How Does the Ear Help to Maintain Balance and Equilibrium of the Body?
The ear is one of the sensory organs that help us to hear. An interesting point to note is that the ear not only helps in hearing but also helps us to maintain the balance and equilibrium of our body. Without the ear, we would not be able to balance our body with respect to the gravitational pull of the earth.
To understand how the ear helps us to balance our body, we need to know about the structure of the ear.
Structure of the Ear
The ear is made up of three different parts -
- outer ear
- middle ear
- inner ear
The inner ear is the part that helps us to balance our body. The inner ear is involved in both the functions of hearing and balancing.
Structure of the Inner Ear
The inner ear is enclosed within the temporal bone of the skull.
The inner ear is made up of two small parts -
- semicircular canals
The cochlea is a coiled structure that resembles the shell of the snail.
The cochlea and the semicircular canals are connected by a structure called the vestibule.
The vestibule has two smaller structures called the saccule and the utricle.
How does the inner ear help to maintain balance and equilibrium?
Two structures of the inner ear help to maintain balance and equilibrium -
- the three semicircular canals that are interconnected and positioned at right angles to each other just like a gyroscope.
- the vestibule (has the saccule and utricle) that connects the semicircular canals to the cochlea
The semicircular canals and the vestibule of the inner ear together help to maintain the balance and equilibrium of the body.
How do the semicircular canals detect signals?
The semicircular canals are filled with a fluid called the endolymph. Each one of the semicircular canals has an enlarged cuplike structure called the cupula.The cupula has thin hair cells.
Whenever the head moves, the fluid in the canals move. When the fluid in the canals moves, the hair cells move in the direction of the fluid and generate signals that detect the changes in the position of the body.
How does the vestibule detect signals?
The utricle and the saccule inside the vestibule are lined by hair cells that help to detect linear acceleration or movement of the body in a straight line.
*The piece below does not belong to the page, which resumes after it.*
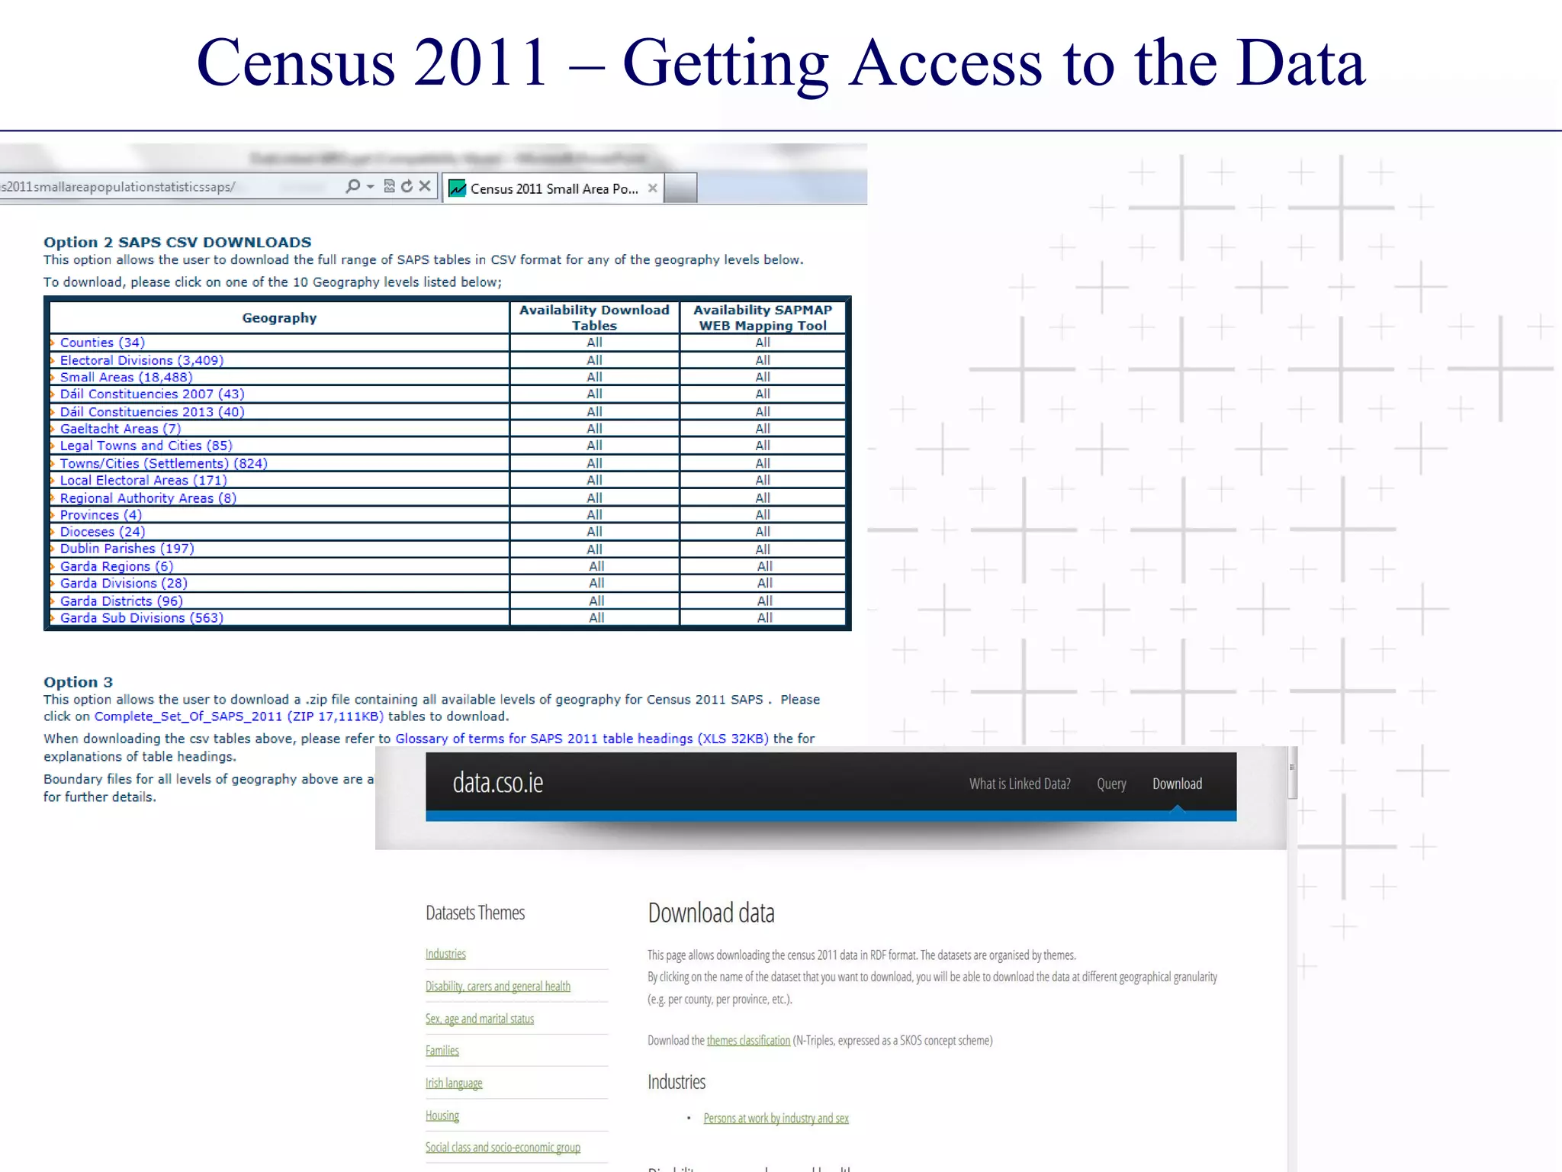This screenshot has width=1562, height=1172.
Task: Open the Industries dataset theme link
Action: pyautogui.click(x=445, y=954)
The utricle and saccule are covered by a jelly-like layer that has tiny calcium crystals. When the head tilts or changes in position with respect to gravity, the calcium crystals are displaced, and this displacement makes the hair cells bend and detect signals regarding the changes in the position of the body.
The signals that are detected by the hair cells of both the semicircular canals and the vestibule are converted into nerve impulses and sent to the brain through the vestibular nerve. The brain also receives signals from the visual and skeletal system of the body.
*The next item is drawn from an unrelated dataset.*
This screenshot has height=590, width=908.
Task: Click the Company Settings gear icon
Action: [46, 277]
The brain coordinates all three signals from the inner ear, visual system and skeletal system to maintain balance and equilibrium of the body.
How does the inner ear help in hearing?
The cochlea of the inner ear helps in hearing. The cochlea is lined by tiny hair cells and is filled with fluid.
When the middle ear transfers vibrations to the cochlea, the fluid in the cochlea is displaced. This displacement of the fluid makes the hair cells move.
Signals from these cells are converted into nerve impulses and sent to the brain through the auditory nerve thereby helping in the process of hearing.
Diseases Caused by Abnormalities of the Inner Ear
Vertigo is characterized by a sense of dizziness and spinning when the person is perfectly still. Nausea and vomiting sometimes accompany it.
Vertigo can be a result of the following conditions -
- Labyrinthitis - a condition caused by infection or inflammation of the inner ear causing dizziness and loss of balance
- Vestibular Neuronitis - a condition caused by the inflammation of the vestibular nerve
Tinnitus is characterized by a continuous ringing or buzzing noise in the ear when there are no ringing or buzzing sounds around. This condition is mainly caused due to damage to the hair cells in the cochlea region of the inner ear. Intake of certain medications can also cause Tinnitus.
Meniere's Disease -
Meniere's Disease is characterized by the ringing of ears, ear fullness, progressive hearing loss and poor equilibrium. This disease is caused when the semicircular canals do not function properly.
Perilymph Fistula is a condition caused when the fluid in the inner ear leaks into the middle ear. This can happen when there is a head injury or extreme physical exertion.
The inner ear is one of the organs that help to maintain the balance and equilibrium of the body. The semicircular canals and the vestibule are the two parts of the inner ear that are directly involved in helping the body to maintain balance and equilibrium.